Ubaldo opened his first Farmer’s Table restaurant in New Canaan in 2010 with the idea that he would sell the produce he grows on his property in Pound Ridge as well as the ethically grown pork and poultry products from his brother John’s farm in Cambridge, N.Y.

“I originally started doing this, because it was the quality of the food I was having a hard time with,” he says. “When we opened that place we didn’t call it a farm to table, other people did.”

In a few years, several other restaurants with a focus on locally sourced and ethically grown food cropped up in New Canaan and, in May 2014, Ubaldo moved his business down the street to a larger location to meet demand.

From regional food purveyors increasing their stocks of small-scale and sustainable food to corporations such as Taco Bell and McDonalds taking steps to remove additives and antibiotics from their products, Ubaldo sees not a suburban trend but a new standard for the future of food — albeit one that is not always easy to maintain in the Northeast.

“During the winter, it is really hard, but you can mitigate,” Ubaldo says. “There are hothouses in upstate New York that sell everything from tomatoes to lettuce year-round.”

Still, he adds, farm to table is here to stay.

“I think it may get even more prevalent. It is just going to be the norm.”

The words “farm to table” or the like do not appear on any of the menus in Bill Taibe’s Westport restaurants, Le Farm, The Whelk and the soon-to-open Kawa Ni.

“Farm to table was cool before anyone used those words,” he says. “It just seems natural to use the best product from someone who got it out of the ground or quickest after slaughter. That is naturally as a chef how I found myself creating a relationship with those people.”
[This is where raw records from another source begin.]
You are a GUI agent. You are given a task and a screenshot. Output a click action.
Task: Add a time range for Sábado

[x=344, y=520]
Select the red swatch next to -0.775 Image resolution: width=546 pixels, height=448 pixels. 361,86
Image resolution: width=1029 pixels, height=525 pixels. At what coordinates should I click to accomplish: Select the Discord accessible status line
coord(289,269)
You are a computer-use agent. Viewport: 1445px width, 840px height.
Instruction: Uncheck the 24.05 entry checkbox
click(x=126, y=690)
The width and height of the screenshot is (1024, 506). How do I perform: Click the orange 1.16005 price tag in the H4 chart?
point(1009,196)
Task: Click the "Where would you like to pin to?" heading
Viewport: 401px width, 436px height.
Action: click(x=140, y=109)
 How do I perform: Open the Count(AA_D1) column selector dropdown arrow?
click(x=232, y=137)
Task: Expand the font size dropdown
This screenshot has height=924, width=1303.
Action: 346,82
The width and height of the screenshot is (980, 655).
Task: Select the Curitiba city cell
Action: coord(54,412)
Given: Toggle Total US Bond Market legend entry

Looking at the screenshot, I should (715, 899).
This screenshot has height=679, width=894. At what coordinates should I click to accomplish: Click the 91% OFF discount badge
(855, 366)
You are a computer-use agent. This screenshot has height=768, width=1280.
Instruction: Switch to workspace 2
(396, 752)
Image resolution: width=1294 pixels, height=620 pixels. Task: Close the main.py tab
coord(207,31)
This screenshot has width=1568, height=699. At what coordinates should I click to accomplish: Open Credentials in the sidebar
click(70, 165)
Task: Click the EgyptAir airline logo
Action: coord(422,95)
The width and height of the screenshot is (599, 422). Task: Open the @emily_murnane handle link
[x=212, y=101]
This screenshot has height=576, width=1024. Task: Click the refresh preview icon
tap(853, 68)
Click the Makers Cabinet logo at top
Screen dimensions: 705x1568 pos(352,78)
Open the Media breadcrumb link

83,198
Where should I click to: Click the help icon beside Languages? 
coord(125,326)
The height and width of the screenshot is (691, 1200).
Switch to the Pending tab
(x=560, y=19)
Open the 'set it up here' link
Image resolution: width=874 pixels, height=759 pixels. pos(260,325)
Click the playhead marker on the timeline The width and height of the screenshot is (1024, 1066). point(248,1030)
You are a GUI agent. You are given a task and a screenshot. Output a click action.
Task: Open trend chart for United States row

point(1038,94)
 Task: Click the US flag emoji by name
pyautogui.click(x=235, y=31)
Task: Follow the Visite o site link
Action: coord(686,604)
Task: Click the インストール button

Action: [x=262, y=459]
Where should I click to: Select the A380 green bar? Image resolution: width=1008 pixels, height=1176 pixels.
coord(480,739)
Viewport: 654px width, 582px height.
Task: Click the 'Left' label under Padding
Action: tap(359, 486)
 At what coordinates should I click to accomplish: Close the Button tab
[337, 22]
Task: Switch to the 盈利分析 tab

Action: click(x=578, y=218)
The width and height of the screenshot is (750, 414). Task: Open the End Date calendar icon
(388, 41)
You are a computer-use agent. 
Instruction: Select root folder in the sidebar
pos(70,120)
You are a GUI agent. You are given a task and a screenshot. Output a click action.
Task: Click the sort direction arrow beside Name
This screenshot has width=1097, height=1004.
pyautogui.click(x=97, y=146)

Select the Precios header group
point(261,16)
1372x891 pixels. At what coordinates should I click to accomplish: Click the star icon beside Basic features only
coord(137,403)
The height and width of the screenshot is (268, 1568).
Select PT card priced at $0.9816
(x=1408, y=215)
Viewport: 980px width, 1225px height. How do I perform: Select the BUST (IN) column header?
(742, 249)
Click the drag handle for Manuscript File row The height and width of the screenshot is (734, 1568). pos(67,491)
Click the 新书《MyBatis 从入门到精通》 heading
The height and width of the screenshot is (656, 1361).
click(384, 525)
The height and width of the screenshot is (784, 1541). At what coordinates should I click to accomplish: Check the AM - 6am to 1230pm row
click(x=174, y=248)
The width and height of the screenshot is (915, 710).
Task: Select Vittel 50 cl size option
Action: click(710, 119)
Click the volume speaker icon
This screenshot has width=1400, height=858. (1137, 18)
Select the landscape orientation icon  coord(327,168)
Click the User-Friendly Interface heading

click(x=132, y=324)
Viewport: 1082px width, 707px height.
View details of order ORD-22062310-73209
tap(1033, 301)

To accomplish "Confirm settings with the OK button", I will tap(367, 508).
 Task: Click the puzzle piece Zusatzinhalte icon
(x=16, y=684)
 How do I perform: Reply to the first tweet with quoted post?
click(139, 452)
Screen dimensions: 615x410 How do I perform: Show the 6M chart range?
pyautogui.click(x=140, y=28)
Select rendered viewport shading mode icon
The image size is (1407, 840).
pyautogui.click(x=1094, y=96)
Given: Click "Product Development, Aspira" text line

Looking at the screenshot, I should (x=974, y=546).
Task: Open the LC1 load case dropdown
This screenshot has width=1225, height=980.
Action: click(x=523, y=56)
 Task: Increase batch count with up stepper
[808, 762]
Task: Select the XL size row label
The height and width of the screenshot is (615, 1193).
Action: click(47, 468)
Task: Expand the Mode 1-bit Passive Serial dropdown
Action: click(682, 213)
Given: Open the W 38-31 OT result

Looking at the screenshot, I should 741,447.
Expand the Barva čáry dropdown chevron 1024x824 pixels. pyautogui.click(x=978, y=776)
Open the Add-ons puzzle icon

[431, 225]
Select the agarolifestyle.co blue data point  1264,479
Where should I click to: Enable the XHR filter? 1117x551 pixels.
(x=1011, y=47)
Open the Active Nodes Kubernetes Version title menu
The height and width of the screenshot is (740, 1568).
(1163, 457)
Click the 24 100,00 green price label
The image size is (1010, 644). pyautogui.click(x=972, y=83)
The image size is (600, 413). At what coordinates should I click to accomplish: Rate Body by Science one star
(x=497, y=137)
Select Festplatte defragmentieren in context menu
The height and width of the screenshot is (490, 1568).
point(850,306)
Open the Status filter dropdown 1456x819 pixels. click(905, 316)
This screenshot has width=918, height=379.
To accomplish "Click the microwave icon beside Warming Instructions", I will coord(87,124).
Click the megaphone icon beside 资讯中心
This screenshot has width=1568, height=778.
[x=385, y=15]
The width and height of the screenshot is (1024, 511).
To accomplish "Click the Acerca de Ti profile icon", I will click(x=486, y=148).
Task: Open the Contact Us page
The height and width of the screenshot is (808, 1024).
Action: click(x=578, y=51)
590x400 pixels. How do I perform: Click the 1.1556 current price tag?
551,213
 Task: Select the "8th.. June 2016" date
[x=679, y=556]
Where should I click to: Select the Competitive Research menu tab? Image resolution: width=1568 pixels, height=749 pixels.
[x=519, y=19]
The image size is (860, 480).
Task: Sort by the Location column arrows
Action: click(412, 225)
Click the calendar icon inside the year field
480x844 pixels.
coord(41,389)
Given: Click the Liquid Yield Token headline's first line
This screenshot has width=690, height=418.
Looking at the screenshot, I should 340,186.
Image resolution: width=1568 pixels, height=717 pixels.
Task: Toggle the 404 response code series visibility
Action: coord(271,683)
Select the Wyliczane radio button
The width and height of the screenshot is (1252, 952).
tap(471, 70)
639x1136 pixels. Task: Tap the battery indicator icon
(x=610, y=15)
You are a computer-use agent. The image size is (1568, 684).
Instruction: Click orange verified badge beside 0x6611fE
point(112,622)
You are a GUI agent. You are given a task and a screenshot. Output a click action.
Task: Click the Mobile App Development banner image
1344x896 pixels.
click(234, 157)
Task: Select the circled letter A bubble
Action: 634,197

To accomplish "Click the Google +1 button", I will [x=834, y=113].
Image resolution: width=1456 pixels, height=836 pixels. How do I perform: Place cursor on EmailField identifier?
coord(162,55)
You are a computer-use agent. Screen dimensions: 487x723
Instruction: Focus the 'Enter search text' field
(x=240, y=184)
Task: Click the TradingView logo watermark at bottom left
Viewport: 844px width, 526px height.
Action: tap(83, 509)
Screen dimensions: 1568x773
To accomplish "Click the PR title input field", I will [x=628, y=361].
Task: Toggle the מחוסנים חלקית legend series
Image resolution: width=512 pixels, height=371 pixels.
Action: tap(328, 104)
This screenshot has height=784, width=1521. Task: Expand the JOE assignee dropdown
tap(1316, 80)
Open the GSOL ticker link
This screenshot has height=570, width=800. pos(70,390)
Enter the next phase of the sustainable food evolution, transforming what began as a business trend into a movement of community building.

“Ten years ago, farmer-chef relationships were hard, hard to cultivate,” said chef Eric Gabrynowicz, co-owner of Restaurant North in Armonk. “Now it is a completely different ball game, because we realize how much we need each other and how alike we are. We care about the same things.”

When one of Gabrynowicz and co-owner Stephen Mancini’s main farmers, Mimi Edelman of I & Me Farms in Bedford Hills, was devastated by Hurricane Sandy, they struck a deal to pay her in advance to help support her the next  season.

“You have to have a relationship with your farmers,” Gabrynowicz says. “They put the integrity into the product. I just cook it.”

Taibe, Gabrynowicz and Mancini opened their restaurants in 2009 and 2010 and since then all have expanded the values of clean and sustainable food that drive their relationships with their farmers and guests to the broader community.

In addition to co-founding CropUp, an online marketplace that works to centralize and streamline the buying process between restaurants and farmers, Taibe serves on the board of the Westport Farmers’ Market, for which he does fundraising and operates an internship program for Weston High School students through his restaurants.

Gabrynowicz and Mancini have expanded their civic focus nationally, recently lobbying in Washington, D.C., for the No Kid Hungry campaign to end child hunger and participating in a nutritional education program for inner-city children in New York.

This fall the pair have plans to incorporate their own nonprofit, which will commit a portion of the proceeds from their restaurants to fight child hunger.

“It’s not about how much money we can make, it’s about how can we change things and make better systems, better entertain people and be better in our community,” Taibe says. “It’s still a weak and very tender and fragile system, but it is going in the right direction and my hope is we eliminate the tag ‘farm to fork’ and it just becomes the way we cook.”